> WHAT TO WORK ON
1 – In the essay on evolving ethics, what is the title of D.Z. Phillips's book?
2 – In the essay on evolving ethics, swap "off-putting" for "unsettling" and write out the passage starting at "I'll admit that" and ending at "evolved and are evolving.".

===== DOCUMENT

I’m prepared to argue that ethics evolve—and are evolving. The reason, of course, is that how we think about human nature and about ethics is evolving.
I'll admit that this notion is off-putting to more than a few philosophers, most notably those who seem to think, or so it appears to me, that philosophical and ethical truths are “out there,” and that it is the philosopher’s task to sniff them out, sort them out and then weigh the merits of it all, not to get caught up in the messy task of explaining how they have evolved and are evolving.
British philosopher Charlie Broad comes to mind. He was of the opinion that what goes around “out there” eventually comes around. He once wrote, “[We] can amuse ourselves, if our tastes lie in that direction, by noticing which well-worn fallacy or old familiar inadequacy is characteristic of the latest gospel, and whether it is well or ill-disguised in its new dress.”
Philosophers of such a mind strike me as being more historians of science and philosophy than philosophers. (In fact, the quote above is from a larger Broad quote at the front of Oregon State U. historian of science Paul Farber’s little book, “The Temptation of Evolutionary Ethics.” Just from that title, you can tell that Farber doesn’t have a strong regard for the idea that as human thinking systems evolve, human ethics are also evolving as, in fact, “evolutionary ethics.”)
The whole idea of evolving is to get somewhere. One philosopher who takes a charming approach to this issue is D.Z. Phillips of the University of Wales and Claremont Graduate School. In his book, Philosophy’s Cool Place, Phillips says that he’s spent the whole of his career as a philosopher seeking to get exactly nowhere. He prefers to see philosophy as contemplative, not “destructively creative” in a Joseph Schumpeter sense. He thinks philosophy is on stronger moral footing being contemplative as opposed to, say, competitive. (His book—again, a little one—is quite readable and often instructively amusing. At one point, he tells about the monastic order that, desperate to be known for something noteworthy, said, “Well, at least we’re tops in humility.”).
Personally, though, I’m much more comfortable in the hands (and with the minds) of philosophers like Tufts University’s Daniel Dennett, who just refuses to see idols or icons in much of anything, including views of ethics. In books like his Freedom Evolves, Dennett, an expert on the cognitive sciences, finds the heart of the human story anchored in an ever-evolving drama.

==========
===== SUPPLIED MATERIAL

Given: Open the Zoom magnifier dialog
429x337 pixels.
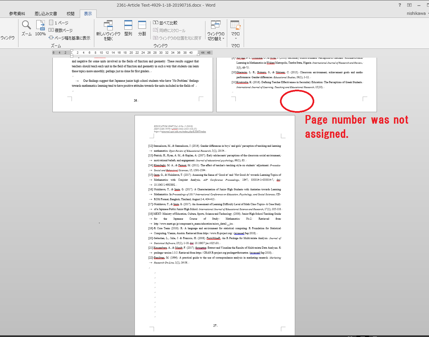Looking at the screenshot, I should tap(26, 28).
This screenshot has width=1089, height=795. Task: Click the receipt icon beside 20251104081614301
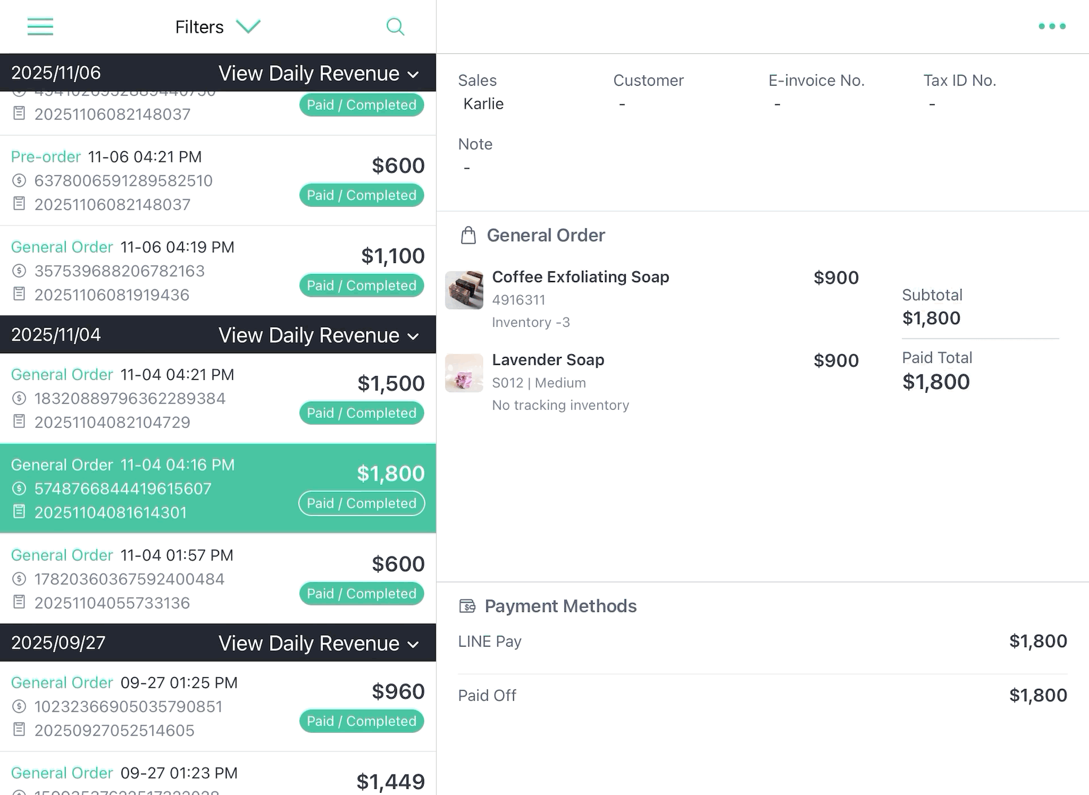[x=19, y=512]

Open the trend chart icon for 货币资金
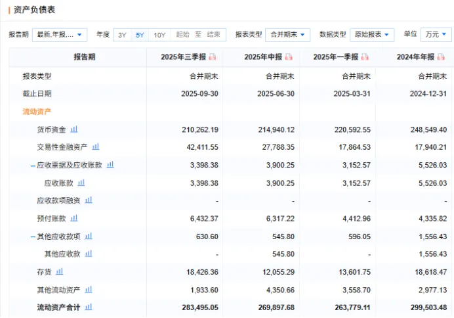click(73, 129)
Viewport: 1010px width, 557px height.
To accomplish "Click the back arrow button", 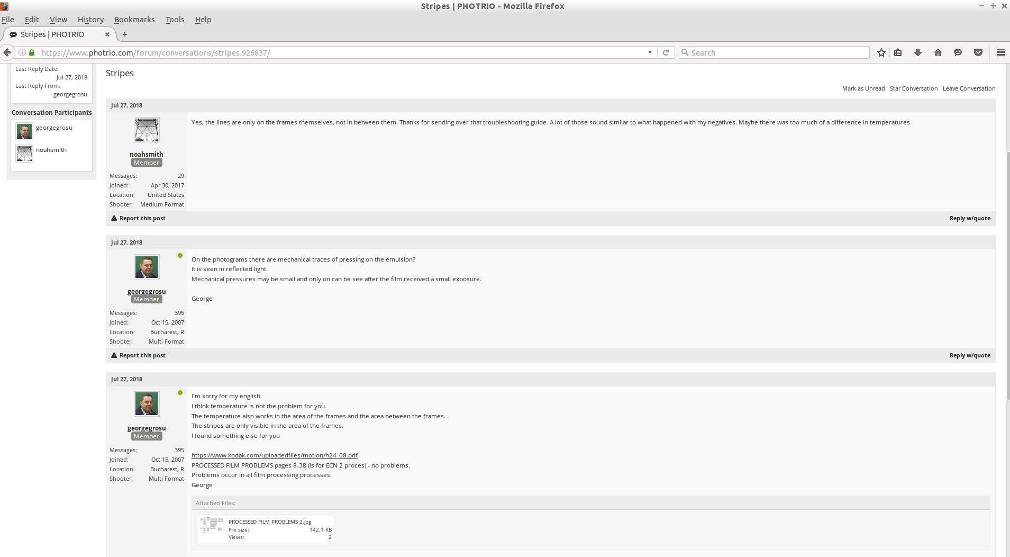I will (x=7, y=52).
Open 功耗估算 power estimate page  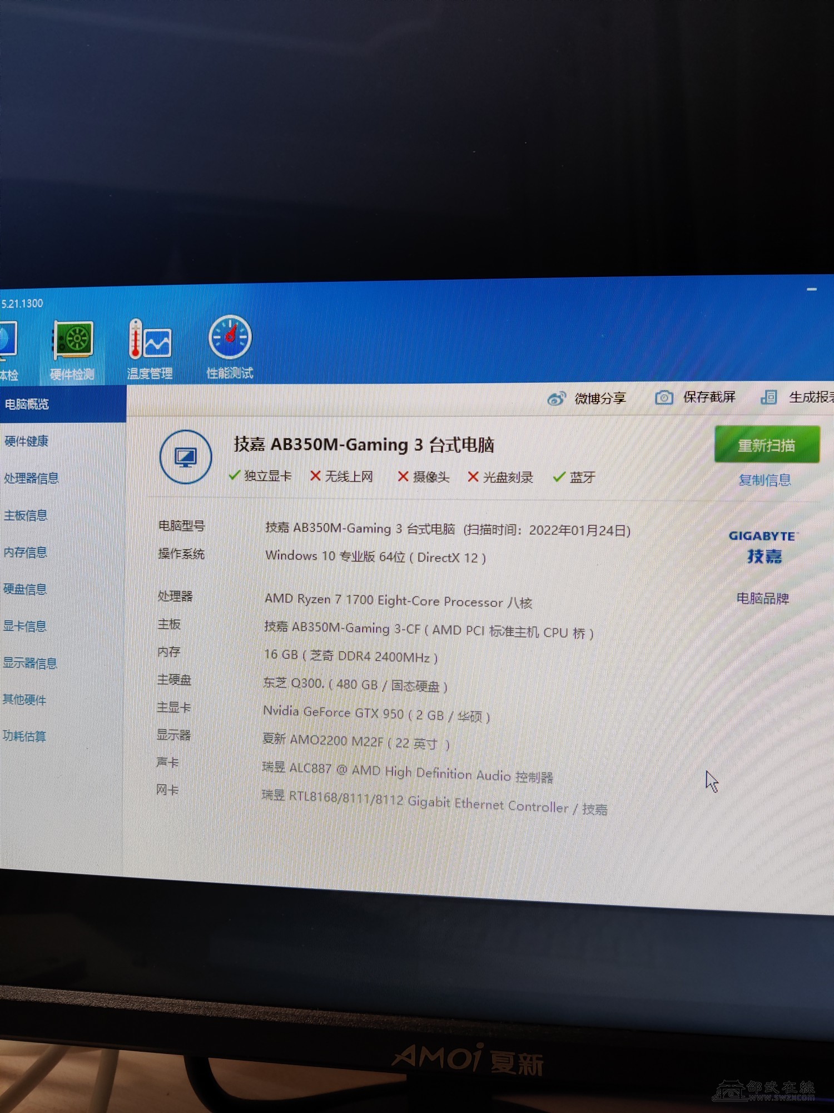pos(24,736)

==========

> TASK RESULTS
1 – Philosophy's Cool Place

2 –
I'll admit that this notion is unsettling to more than a few philosophers, most notably those who seem to think, or so it appears to me, that philosophical and ethical truths are “out there,” and that it is the philosopher’s task to sniff them out, sort them out and then weigh the merits of it all, not to get caught up in the messy task of explaining how they have evolved and are evolving.